Que maravilha é o céu, crianças! (para Elke Maravilha)

(Homenagem a Elke, falecida em 16/08/2016)

Painho, pra que essa chave tão grande? E essa barba branca, desse tamanho, esse camisolão? Vamos viver, dar risada, com a boca aberta, por que tanta seriedade aqui? Eu venho de um mundo colorido, divertido, sem preconceitos, não tem essa de pecado, não. Casei quantas vezes quis, beijei na boca, abracei, ri, chorei, não existe nada de errado quando se faz com o coração. Lembro de quando, pequenininha, vim parar num país estranho, quente e úmido, que me derreteu a alma que vinha congelada por tanto desgosto. Nós passamos a ser os estrangeiros, os esquisitos, os branquelos, mas o meu olhar de criança só via beleza naquele povo alegre e moreno. Fiquei bonita, mesmo diferente, aliás, até por ser diferente era bonita. Tive todos a meus pés, mas mesmo assim, nunca olhei ninguém de cima, apesar da minha altura e das minhas botas enormes…

Venham, crianças, me dar as boas vindas e me mostrar qual é a boa aqui do céu! Aqui tem música, dança, cantoria, buzina? Vou me vestir de nuvens, me enfeitar de estrelas, me maquiar com poeira cósmica! Nas costas, asas coloridas como penas de pavão, diademas de constelações na cabeça, saltos altos de caudas de cometa. Painho, me dê a mão, me leve pra cantar com os anjos, me dê um beijo bem estalado, customiza essa camisola, ai, que lindo esse anjo negro lá no canto!

Meu batom agora é da cor da aurora. Meu cabelo, dourado feito o por do sol. Em meus olhos, trago as cores e faces de todos que encantei com minhas risadas na Terra.

Crianças, não se preocupem comigo! Estou bem! Vou revolucionar isso aqui em cima, vocês vão ver!

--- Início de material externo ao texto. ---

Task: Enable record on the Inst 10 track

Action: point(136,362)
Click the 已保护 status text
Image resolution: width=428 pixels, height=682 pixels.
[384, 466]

(e com um beijo estalado, deixa uma marca de batom na bochecha de São Pedro…)

Respostas de 4

  1. Carla, que texto lindo! Em tempo de youtube, escrever parece ser um trabalho árduo, mas é o que demonstra nossa humanidade, nossa essência. Também escrevo e encontrar textos assim, lindos como a pessoa a quem ele se destina, é um bálsamo. Parabéns e obrigada por esse presente!

    1. Nossa, Leila, fico muito feliz de ver que você apreciou o texto que escrevi com tanto sentimento… também sou apaixonada pela palavra escrita, acho incomparável. Eu que agradeço de coração o seu comentário!